AWS Certified Solutions Architect – Professional (SAP-C02) — Question 394
Accompany is deploying a new cluster for big data analytics on AWS. The cluster will run across many Linux Amazon EC2 instances that are spread across multiple Availability Zones.
All of the nodes in the cluster must have read and write access to common underlying file storage. The file storage must be highly available, must be resilient, must be compatible with the Portable Operating System Interface (POSIX), and must accommodate high levels of throughput.
Which storage solution will meet these requirements?
Answer options
- A. Provision an AWS Storage Gateway file gateway NFS file share that is attached to an Amazon S3 bucket. Mount the NFS file share on each EC2 instance in the cluster.
- B. Provision a new Amazon Elastic File System (Amazon EFS) file system that uses General Purpose performance mode. Mount the EFS file system on each EC2 instance in the cluster.
- C. Provision a new Amazon Elastic Block Store (Amazon EBS) volume that uses the io2 volume type. Attach the EBS volume to all of the EC2 instances in the cluster.
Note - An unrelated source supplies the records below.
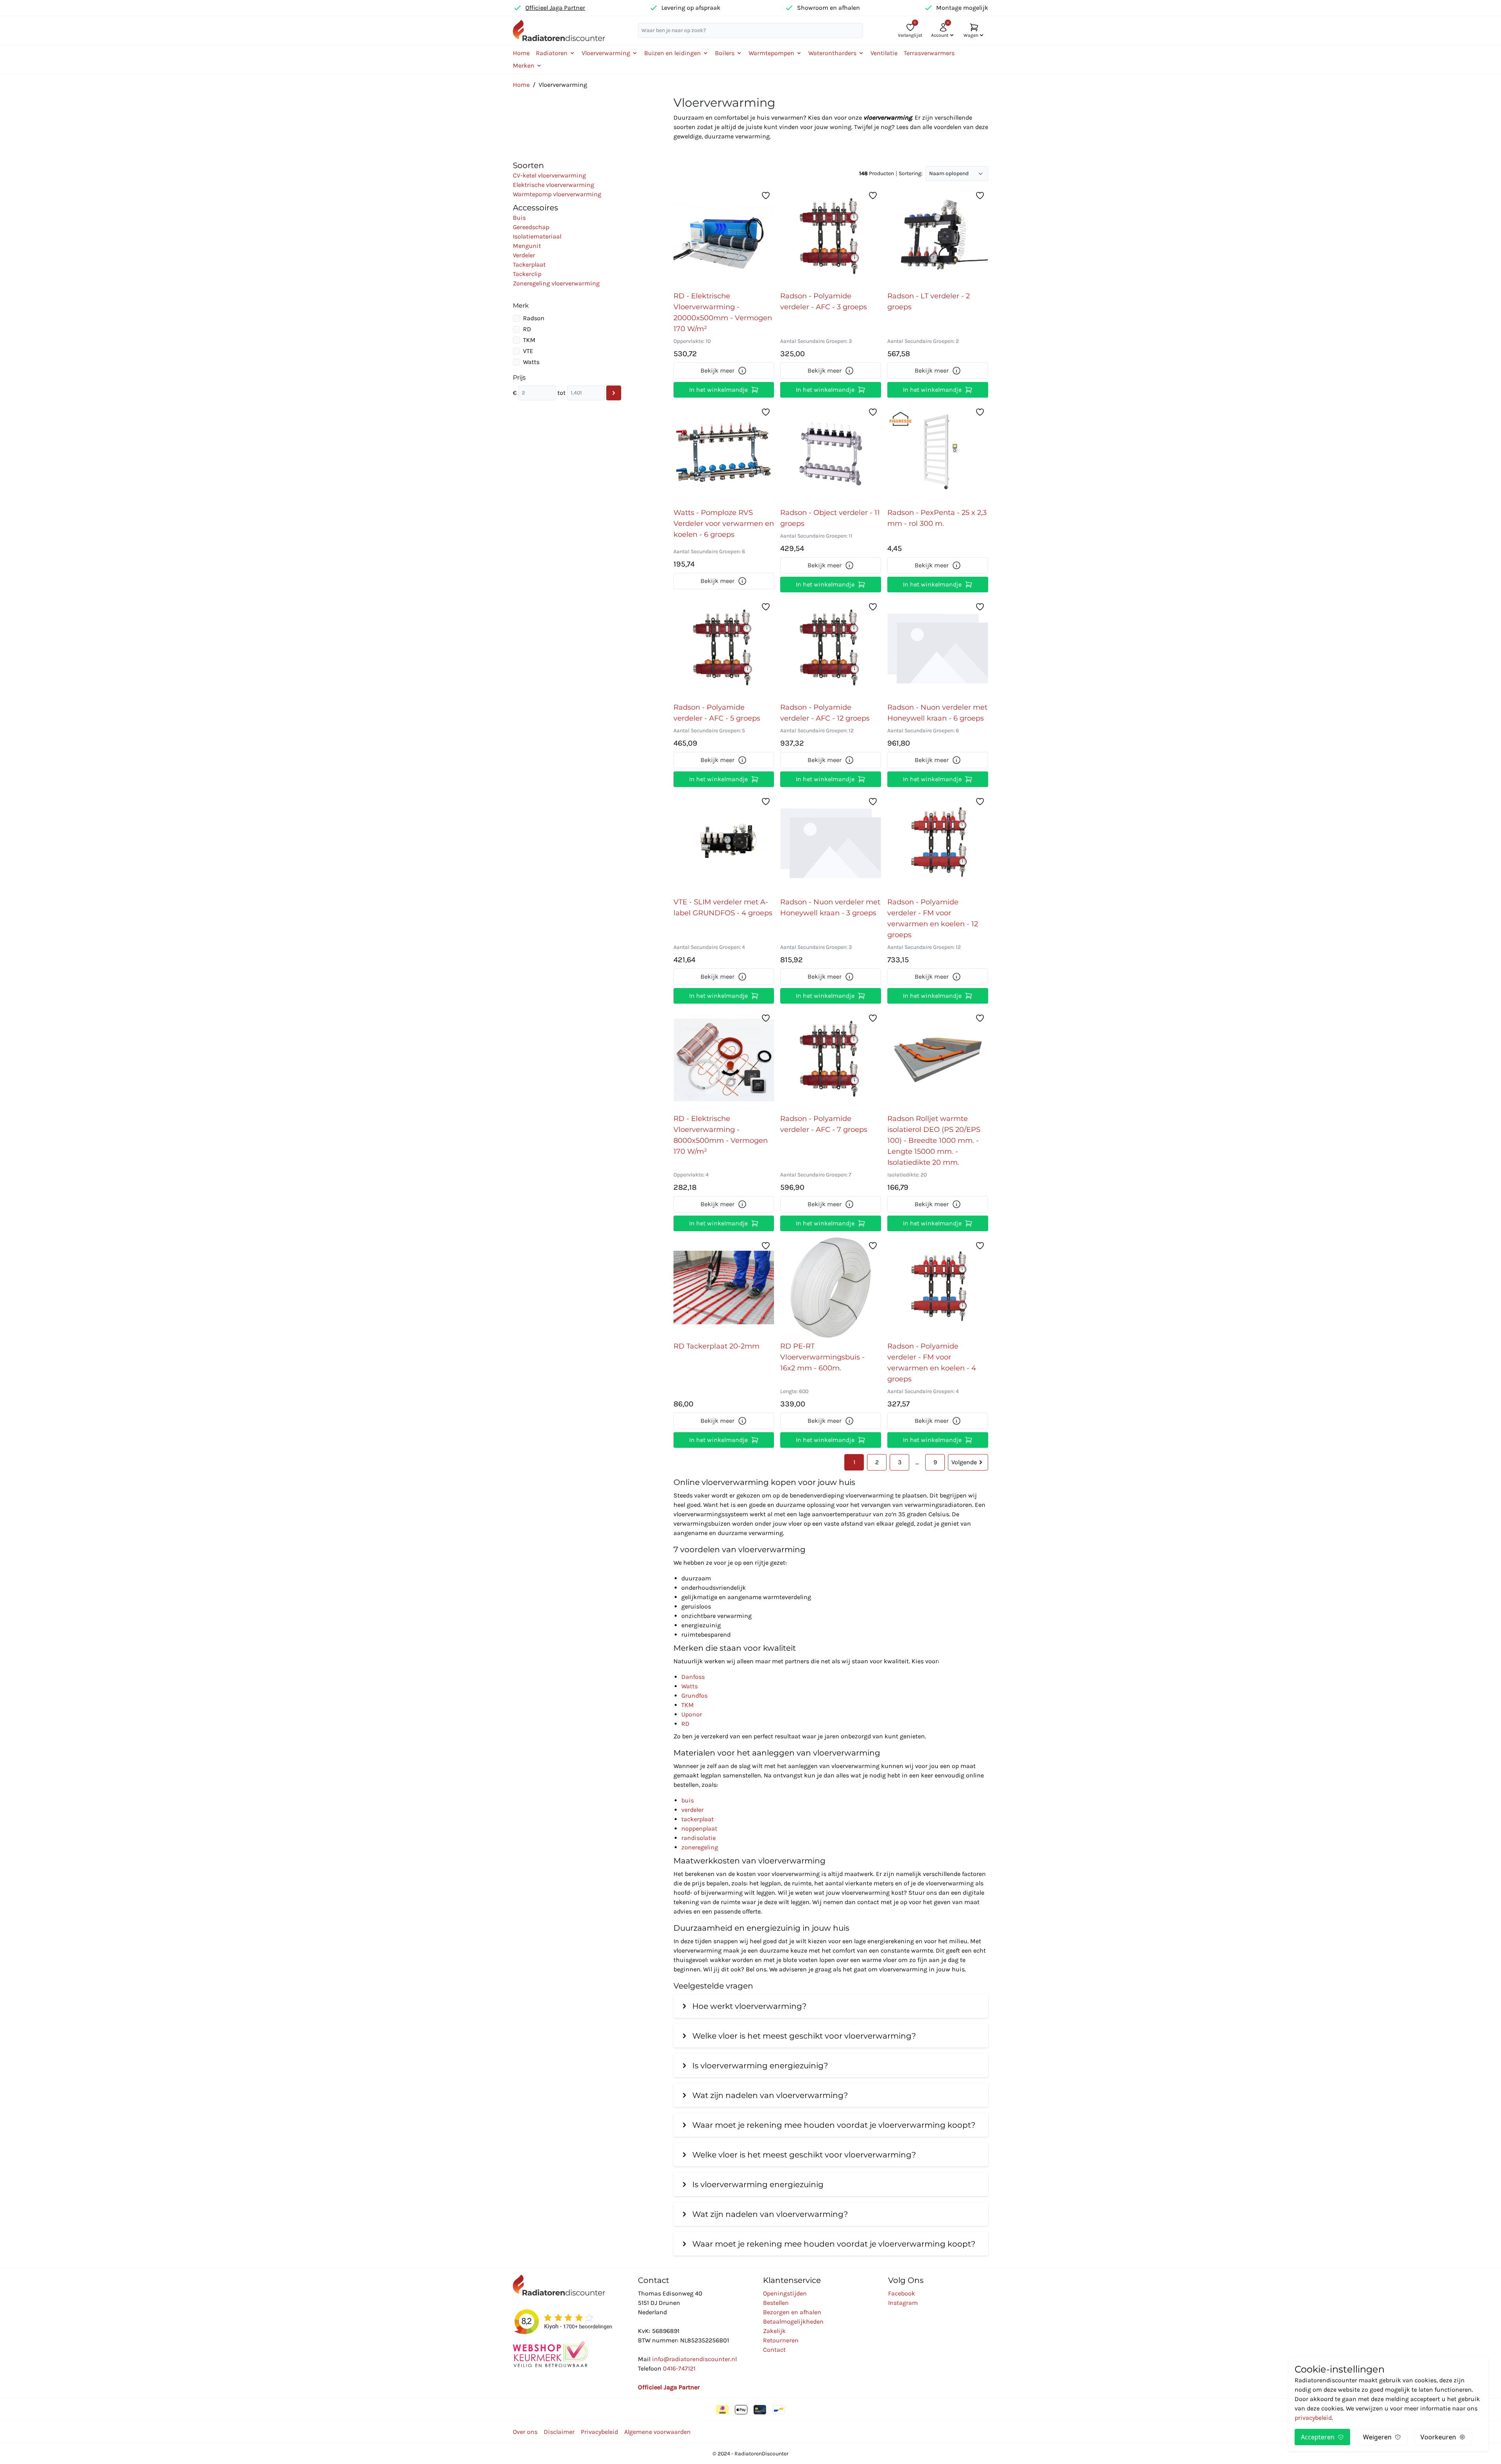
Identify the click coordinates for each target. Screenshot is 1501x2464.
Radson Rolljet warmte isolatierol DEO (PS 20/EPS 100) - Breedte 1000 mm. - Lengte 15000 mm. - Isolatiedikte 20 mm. (933, 1140)
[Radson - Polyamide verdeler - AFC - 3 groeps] (830, 237)
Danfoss (693, 1676)
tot (561, 392)
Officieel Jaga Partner (555, 7)
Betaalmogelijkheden (793, 2321)
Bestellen (776, 2302)
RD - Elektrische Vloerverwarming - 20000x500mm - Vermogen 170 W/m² (722, 312)
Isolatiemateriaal (537, 236)
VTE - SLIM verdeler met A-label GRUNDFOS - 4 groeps (722, 907)
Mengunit (527, 245)
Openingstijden (785, 2293)
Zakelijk (774, 2331)
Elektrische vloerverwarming (553, 184)
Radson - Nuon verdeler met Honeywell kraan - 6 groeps (937, 713)
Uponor (691, 1714)
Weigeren (1377, 2437)
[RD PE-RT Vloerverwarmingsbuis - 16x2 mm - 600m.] (831, 1287)
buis (687, 1800)
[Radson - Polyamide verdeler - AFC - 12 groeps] (830, 649)
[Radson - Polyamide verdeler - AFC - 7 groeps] (830, 1060)
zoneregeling (699, 1847)
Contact (774, 2349)
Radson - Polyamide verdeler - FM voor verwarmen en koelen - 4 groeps (931, 1362)
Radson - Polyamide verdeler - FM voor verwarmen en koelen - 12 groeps (932, 918)
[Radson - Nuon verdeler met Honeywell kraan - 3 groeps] (830, 843)
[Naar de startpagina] (559, 30)
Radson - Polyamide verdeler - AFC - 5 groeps (716, 713)
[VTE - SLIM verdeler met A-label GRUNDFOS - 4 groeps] (723, 843)
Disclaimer (559, 2431)
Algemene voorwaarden (657, 2431)
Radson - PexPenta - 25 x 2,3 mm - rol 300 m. (937, 518)
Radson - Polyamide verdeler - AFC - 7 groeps (823, 1124)
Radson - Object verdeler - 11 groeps (830, 518)
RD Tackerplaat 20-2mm (716, 1346)
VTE (528, 351)
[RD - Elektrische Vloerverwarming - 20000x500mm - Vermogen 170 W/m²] (723, 237)
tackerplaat (697, 1819)
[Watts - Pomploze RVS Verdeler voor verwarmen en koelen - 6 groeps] (724, 454)
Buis (519, 217)
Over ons (525, 2431)
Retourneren (781, 2340)
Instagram (903, 2302)
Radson (534, 318)
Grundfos (694, 1695)
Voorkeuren (1438, 2437)
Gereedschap (531, 227)
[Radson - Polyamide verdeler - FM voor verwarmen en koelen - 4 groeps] (938, 1287)
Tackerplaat (529, 264)
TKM (529, 340)
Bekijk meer (717, 370)
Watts (531, 362)
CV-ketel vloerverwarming (549, 175)
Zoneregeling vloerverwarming (556, 283)
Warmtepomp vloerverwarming (557, 194)
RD (527, 329)
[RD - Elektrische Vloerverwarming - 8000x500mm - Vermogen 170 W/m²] (724, 1060)
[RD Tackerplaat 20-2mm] (723, 1287)
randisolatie (698, 1838)
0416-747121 (679, 2368)
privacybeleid (1313, 2417)
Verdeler (524, 255)
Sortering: (910, 173)
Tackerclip (527, 274)
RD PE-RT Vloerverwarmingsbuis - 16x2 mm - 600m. (822, 1357)
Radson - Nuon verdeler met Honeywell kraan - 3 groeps (830, 907)
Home (521, 53)
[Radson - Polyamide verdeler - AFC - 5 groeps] (723, 649)
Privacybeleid (599, 2431)
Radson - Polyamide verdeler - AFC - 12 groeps (825, 713)
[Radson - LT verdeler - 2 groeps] (938, 237)
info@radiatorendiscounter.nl (694, 2359)
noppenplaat (699, 1828)
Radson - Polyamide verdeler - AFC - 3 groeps (823, 301)
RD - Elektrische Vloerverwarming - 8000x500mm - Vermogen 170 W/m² (720, 1135)
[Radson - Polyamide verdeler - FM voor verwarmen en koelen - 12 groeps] (938, 843)
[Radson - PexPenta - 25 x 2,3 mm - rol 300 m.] (938, 454)
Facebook (901, 2293)
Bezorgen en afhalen (792, 2312)
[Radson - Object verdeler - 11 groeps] (831, 454)
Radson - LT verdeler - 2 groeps (928, 301)
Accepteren (1317, 2437)
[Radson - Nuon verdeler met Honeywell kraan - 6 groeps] (937, 649)
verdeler (692, 1809)
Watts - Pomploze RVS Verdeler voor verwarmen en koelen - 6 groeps (723, 523)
- D. Provision a new Amazon Elastic File System (Amazon EFS) file system that uses Max I/O performance mode. Mount the EFS file system on each EC2 instance in the cluster.
Correct answer: D
Explanation
Amazon EFS is a POSIX-compliant, highly available, and resilient shared file system that can be accessed concurrently by EC2 instances across multiple Availability Zones. For big data analytics workloads that require highly parallelized operations and high aggregate throughput, EFS with Max I/O performance mode is the optimal choice over General Purpose mode. Amazon EBS io2 volumes with Multi-Attach do not support access across multiple Availability Zones, and AWS Storage Gateway is not designed for high-throughput big data analytics cluster storage.